The James Webb Space Telescope is a lesson in the delicacy of scientific instruments.

The wings of the primary mirror, made of perfectly slotted together, hexagonal, meter-wide segments of beryllium and gold-coated, are now deployed in their full glory. This process, as well as all that came before it, all represented moments of potential catastrophe. And as scientists begin the next stage of the mission — getting the telescope ready for science — dangers still abound. One of the most probable things to cause the Webb damage now and for the entirety of the mission? Pieces of space dust weighing less than a gram.

What’s new — During the unfolding of the Webb’s primary mirror’s starboard wing on Saturday, January 8, NASA held a live broadcast which revealed just how likely it is Webb will be hit by tiny motes of space debris, like micrometeoroids, which are little fragments of meteors and other objects, typically weighing less than a teaspoon of salt.

“Let’s say, a piece of debris hits it,” posits Julie Van Campen, a NASA engineer and a deputy commissioning manager for the James Webb Space Telescope. “And then we had a problem like that broke a mirror,” or another piece of kit, she continues. What protects the telescope from this eventuality happening?

“The answer is not much,” she says. “What you see is what you get.”

Michelle Thaller, a scientist at NASA Goddard Space Flight Center who led the broadcast, puts it more bluntly:

“Some small impacts from micrometeorites will happen. You know, over the lifetime of the mission there will be some damage to the mirrors of the telescope.”

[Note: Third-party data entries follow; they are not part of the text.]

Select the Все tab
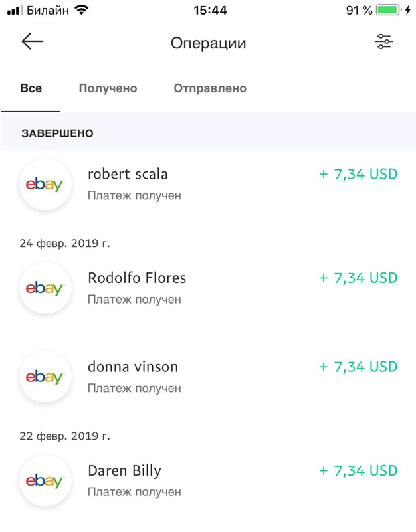Screen dimensions: 416x532 point(31,88)
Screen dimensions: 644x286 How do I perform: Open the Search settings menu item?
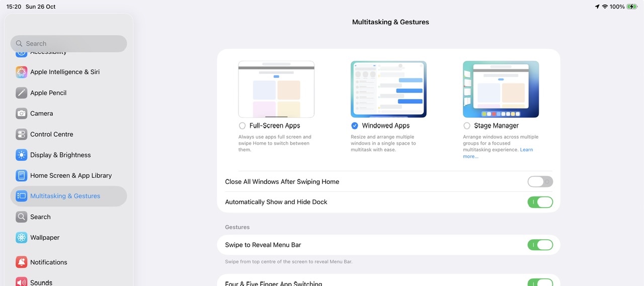coord(40,217)
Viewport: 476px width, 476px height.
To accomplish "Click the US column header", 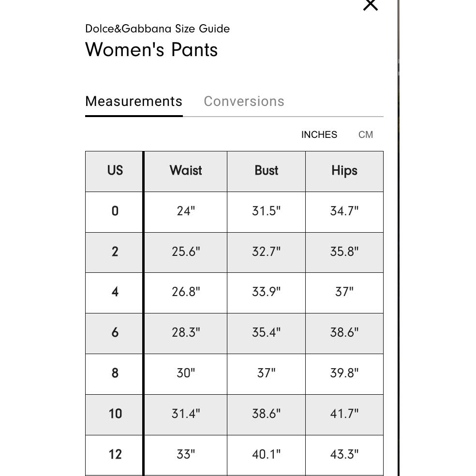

We know the Hubble Telescope suffers this kind of damage — NASA has visual evidence the telescope’s mirrors are pockmarked with tiny craters made by pieces of debris hitting the telescope as it went through its orbit. But unlike the Hubble, the James Webb Space Telescope will be operated and maintained remotely — there is no way to send a crew to repair physical damage now it is in space.

But don’t panic — Even though Hubble has sustained little injuries over its lifespan, none are so great they have affected the telescope’s ability to do science or take stunning images of the universe to beam back to us here on Earth.

The same will be true for the James Webb Space Telescope — its primary and secondary mirrors can both sustain some damage, enough even to put part of the images it collects out of focus. Van Campen likens this to getting a floater or speck of dust in your eye. It might cloud a little part of your vision, but you still see an awful lot — enough to make sense of what you are observing. Further, digital corrective tools can also help account for any small aberrations that might result from damage from micrometeors or other debris.

Part of why Hubble has been hit by space debris and dust is to do with its orbit. Hubble orbits the Earth in Low Earth Orbit, or 330 miles above Earth, which is an area of space, Van Campen explains, full of space debris. (It is also an area where many other satellites and other craft exist, leaving room for collisions.)

The James Webb Space Telescope, however, will not rest in a similar orbit above the Earth. That’s part of the reason why NASA scientists don’t seem fazed that the precious ‘scope will almost certainly sustain some impacts over its lifetime.

Why the James Webb Space Telescope’s orbit is so special

The James Webb Space Telescope will sit at a special point in space called Lagrangian Point 2, or L2 for short. L2 is a region of space where the Sun and the Earth’s gravity act to keep an object in a stable position and orbit. L2 is one million miles from the surface of Earth — hence the inability for NASA, the European Space Agency, or the Canadian Space Agency (the main Webb partners) to send a repair crew.

“It’s actually a very nice place to be,” Thaller explains in the broadcast. “It’s kind of a cleaner place when it comes to space junk.”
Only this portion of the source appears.